• Anforderung: Führen Sie den Artikel über Novak Djokovic und seine neuen Rivalen nach den US Open im Anschluss an dessen letzten Satz fort.

### Textauszug ###

Djokovic und Zverev nach den US Open Die neuen Rivalen auf dem Court

Analyse | Düsseldorf · Die US Open waren ein Vorgeschmack auf eine nahe Tennis-Zukunft ohne Roger Federer und Rafael Nadal. Novak Djokovic hat bereits neue Widersacher auf Augenhöhe gefunden. Vor allem die Duelle mit Alexander Zeverev könnten prägend werden.

Nach dreieinhalb Stunden und fünf Sätzen gewann Novak Djokovic das Halbfinale der US Open gegen Alexander Zverev.

Nach dreieinhalb Stunden und fünf Sätzen gewann Novak Djokovic das Halbfinale der US Open gegen Alexander Zverev.

Foto: AP/John Minchillo

Das Knie. Zum dritten Mal in zwei Jahren. Roger Federer wirkte selbst etwas entmutigt, als er vor einigen Wochen die schlechte Kunde über Video verbreitete. Erneute OP, zurück an die Krücken, monatelange Pause. Er wolle aber wiederkommen, bekräftige er. Der Kopf will also noch, zumindest für ein Abschiedsjahr, der Körper, so scheint es, hat sich aber bereits vom Hochleistungssport verabschiedet – mit 40 Jahren, wer will es ihm verdenken. Wenig später war es der Fuß, dieses Mal der von Rafael Nadal, der wollte auch nicht mehr. Das vorzeitige Saisonende für den 35-Jährigen.

### Datenauszüge ###

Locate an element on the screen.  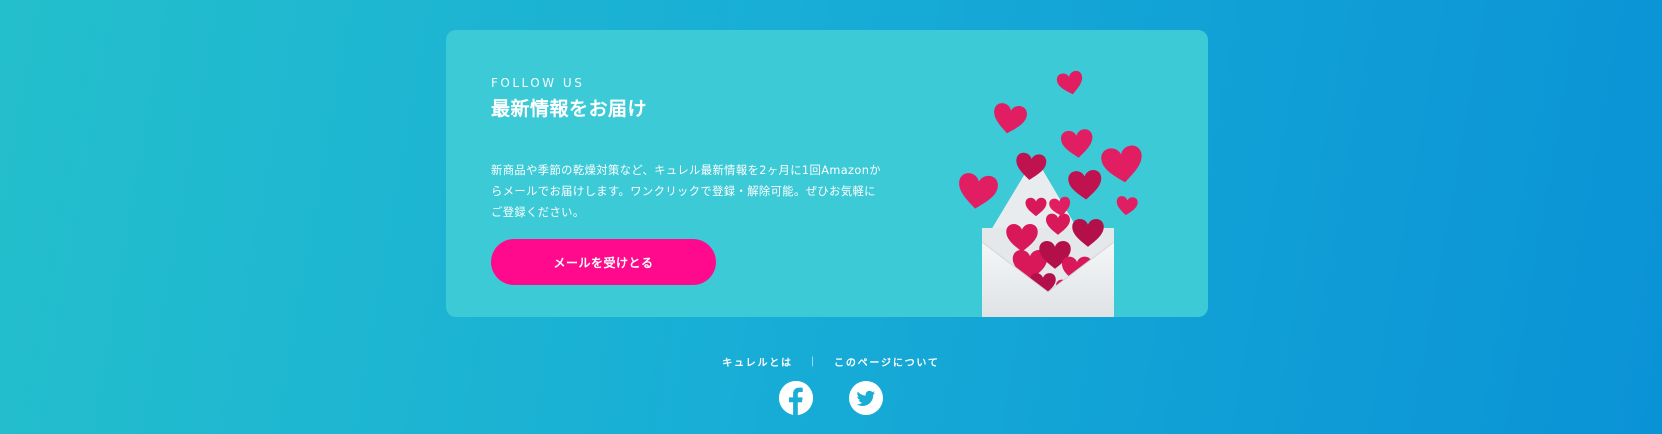
newsletter-title: 最新情報をお届け is located at coordinates (570, 109). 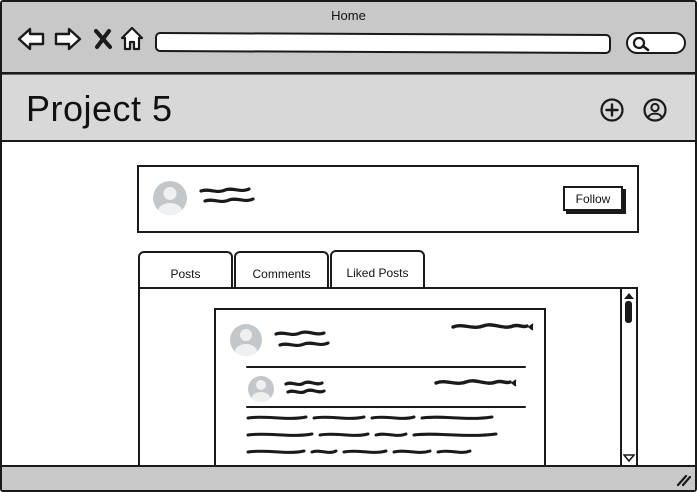 I want to click on arrow-right-icon, so click(x=68, y=39). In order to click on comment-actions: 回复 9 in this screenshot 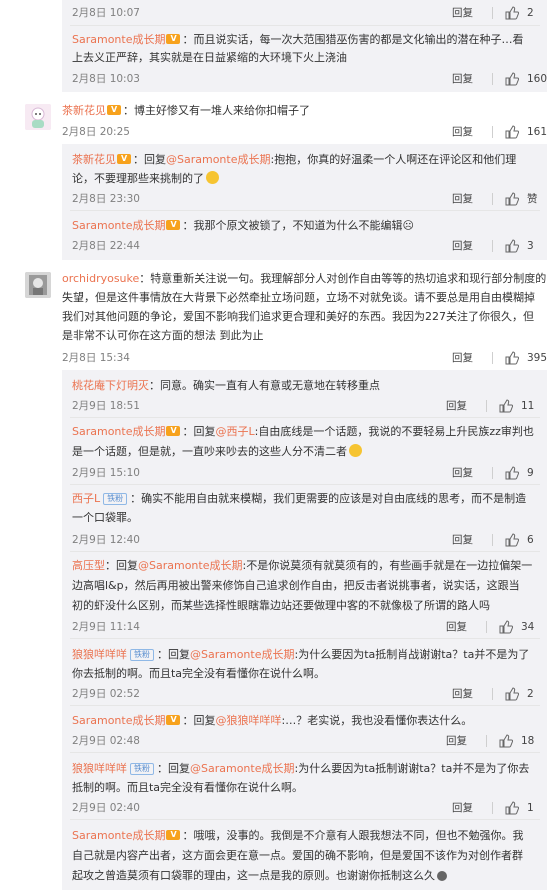, I will do `click(493, 472)`.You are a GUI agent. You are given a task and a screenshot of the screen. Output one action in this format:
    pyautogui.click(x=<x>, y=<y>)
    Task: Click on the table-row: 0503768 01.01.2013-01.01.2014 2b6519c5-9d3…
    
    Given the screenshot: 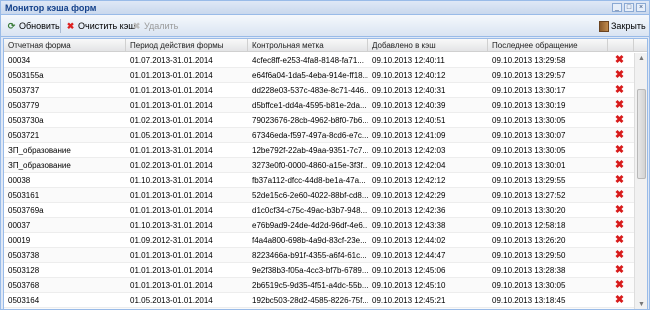 What is the action you would take?
    pyautogui.click(x=319, y=286)
    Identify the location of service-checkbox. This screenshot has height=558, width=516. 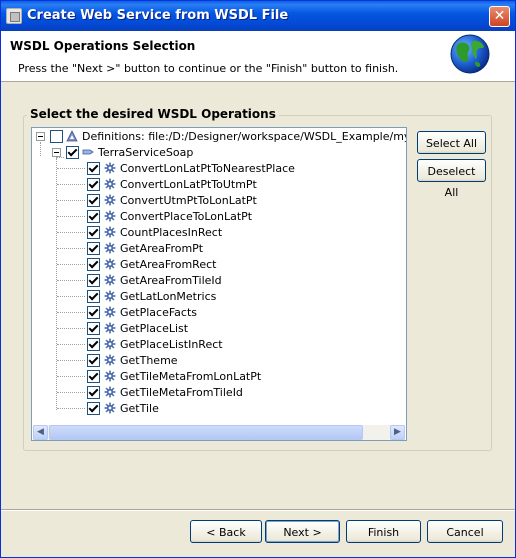
(72, 152).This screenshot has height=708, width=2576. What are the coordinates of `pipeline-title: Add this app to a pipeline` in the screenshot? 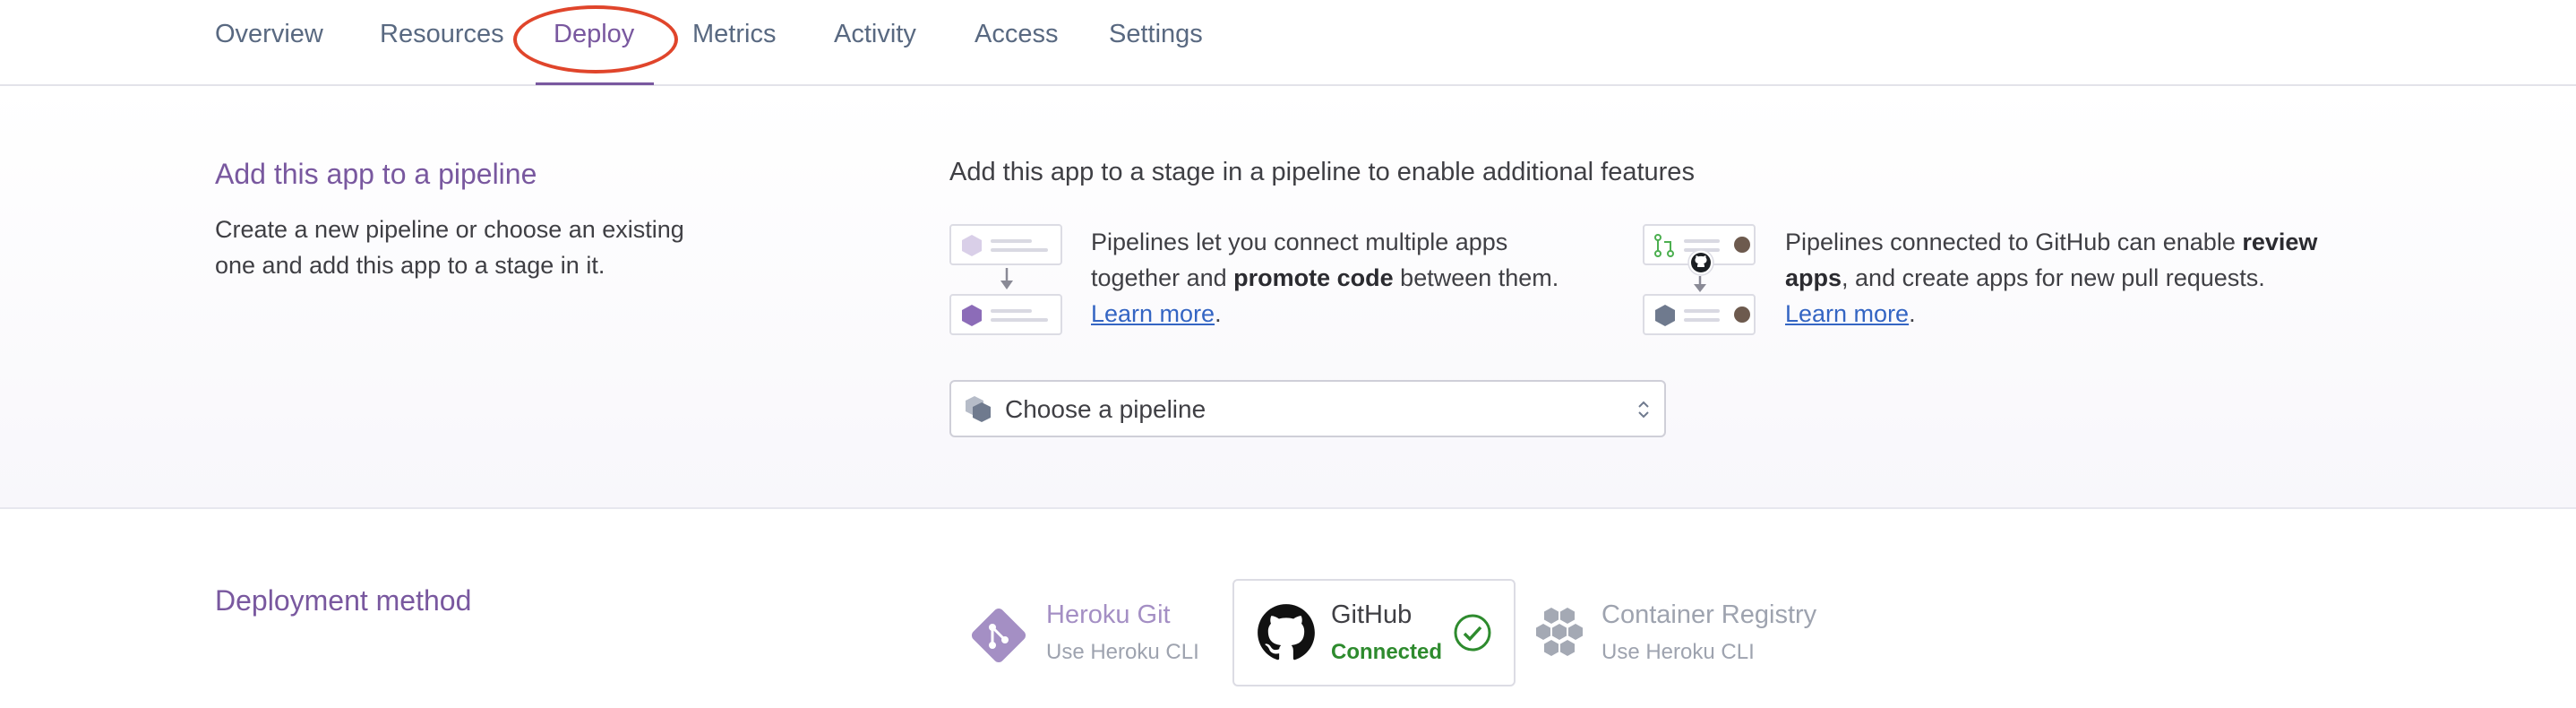 It's located at (376, 174).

###

• Lösung:
Und so wurde der Tennisszene bei den US Open mehr als je zuvor vor Augen geführt: Da neigt sich eine Ära dem Ende zu. Das Turnier war quasi der Probierlöffel für eine nahe Zukunft, in der Federer nicht mehr spielt und Nadal womöglich nur noch bei den French Open Titelchancen hat – und in der von den „großen Drei“ nur noch der „große Eine“ bleibt: Novak Djokovic.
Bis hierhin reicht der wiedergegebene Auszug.